Closed xrobin closed 5 years ago
The function is mostly vectorized now, except the part that matches the user-supplied thresholds to ours. One difficulty is that we can't rely on the threshold values themselves and must look at the predictors instead. This step still relies on a call to sapply
and is basically as slow as before.
The thresholds are now determined with a for and while loop in something like O(n). Ugly but very efficient.
> system.time(coords(r, "a"))
utilisateur système écoulé
0.236 0.020 0.257
Keeping the issue open to ponder whether it is worth updating the function with input="se" and input="sp". Those still call match repeatedly, however it is unclear whether that will be a problem as we never go along all of them systematically like with x="all".

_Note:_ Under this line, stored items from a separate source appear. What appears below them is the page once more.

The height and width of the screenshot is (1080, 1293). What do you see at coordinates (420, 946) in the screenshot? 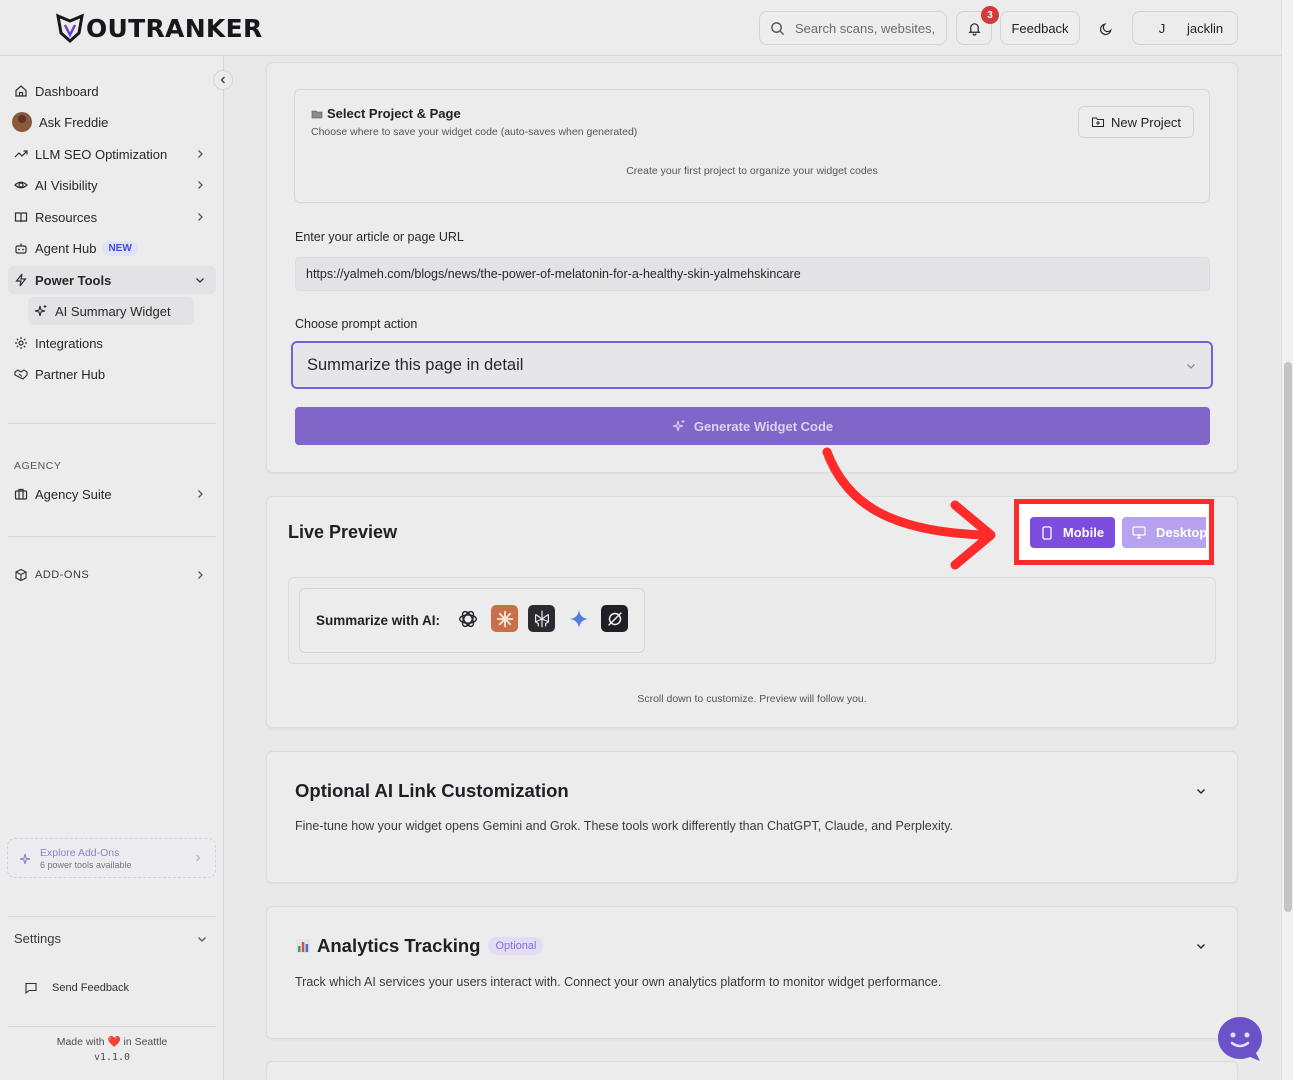
I see `analytics-tracking-title: Analytics Tracking Optional` at bounding box center [420, 946].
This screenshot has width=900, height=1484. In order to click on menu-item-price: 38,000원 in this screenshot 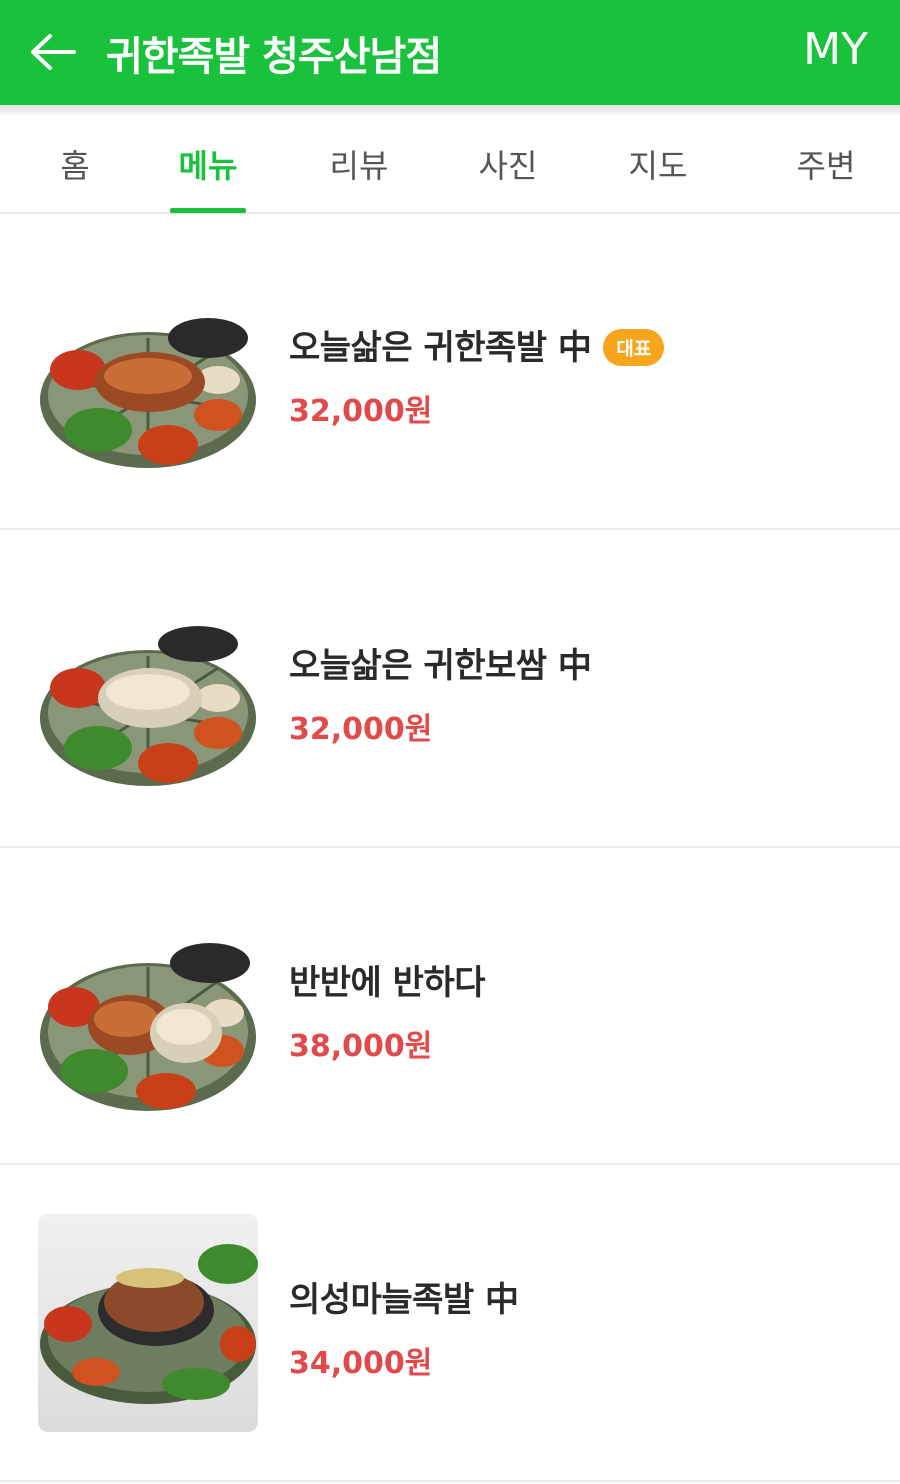, I will do `click(361, 1046)`.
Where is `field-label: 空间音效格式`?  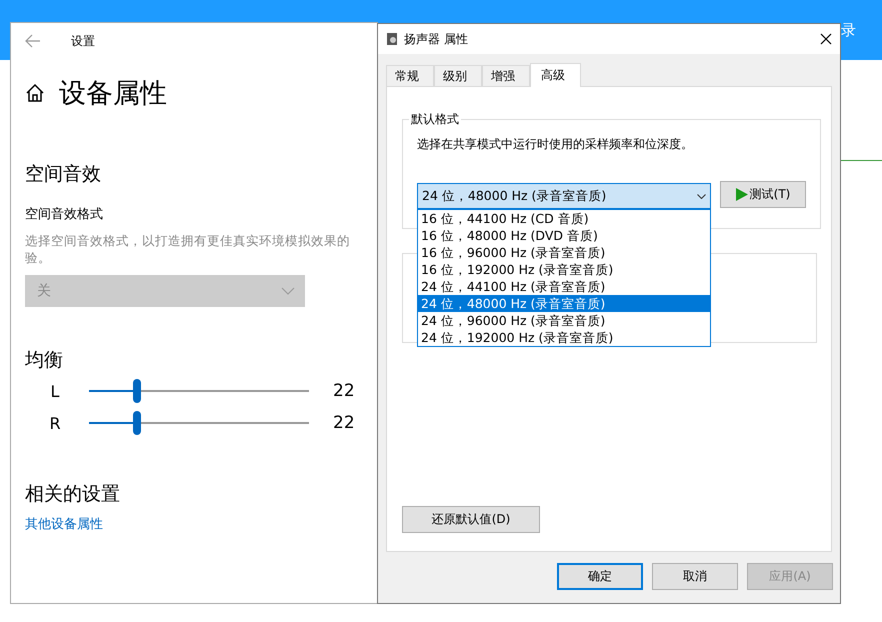 field-label: 空间音效格式 is located at coordinates (64, 214).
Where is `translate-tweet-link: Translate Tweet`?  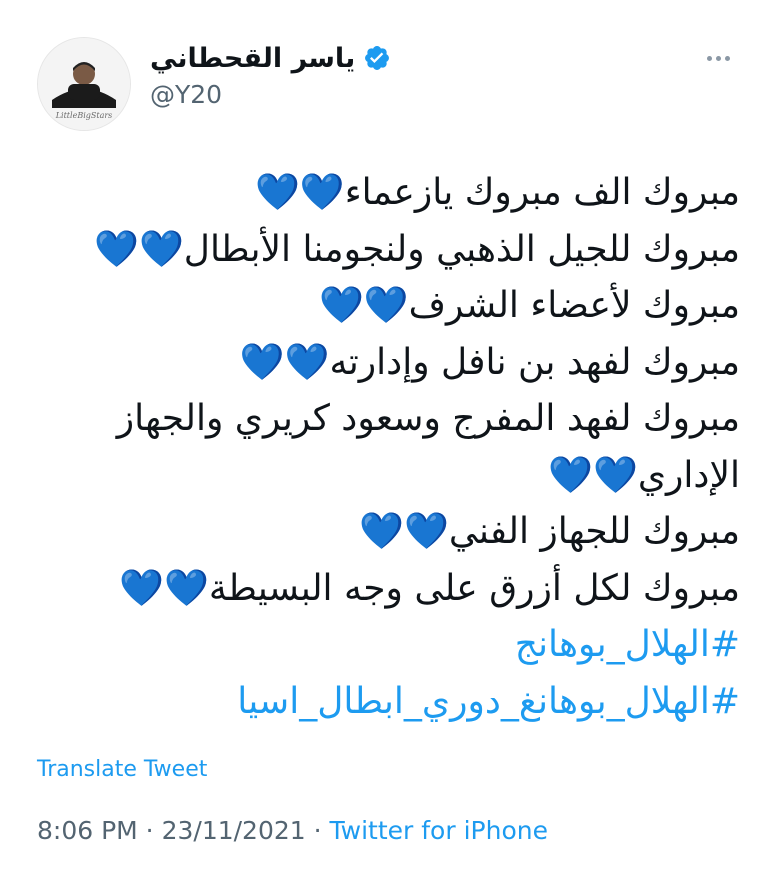 translate-tweet-link: Translate Tweet is located at coordinates (122, 770).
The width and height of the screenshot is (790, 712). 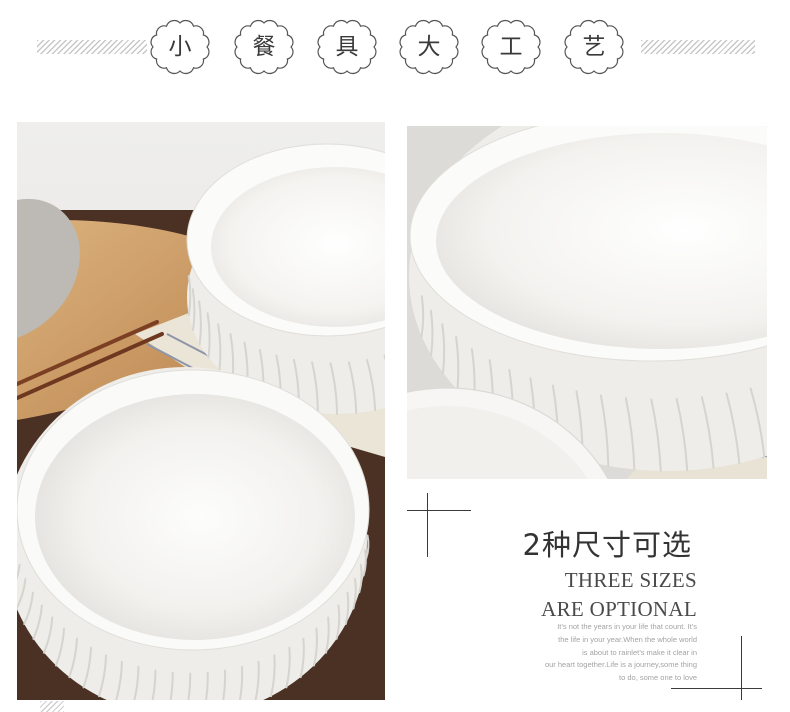 What do you see at coordinates (716, 688) in the screenshot?
I see `decor-horizontal-line-bottom` at bounding box center [716, 688].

Skipping the step through numeric thresholds, and skipping the calculation of extra coordinates when only the existing se/sp/thr are requested, saves even more time.
> system.time(coords(r, "a"))
utilisateur système écoulé
0.003 0.000 0.003
coords
is now fairly competitive, and takes < 5% the time it takes to create a very large ROC curve.
> response <- rbinom(1E7, 1, .5)
> predictor <- rnorm(1E7)
> system.time(r <- roc(response, predictor))
Setting levels: control = 0, case = 1
Setting direction: controls < cases
utilisateur système écoulé
11.403 2.146 13.543
> system.time(coords(r, "a"))
utilisateur système écoulé
0.328 0.216 0.544
I would expect it to complete more or less instantly.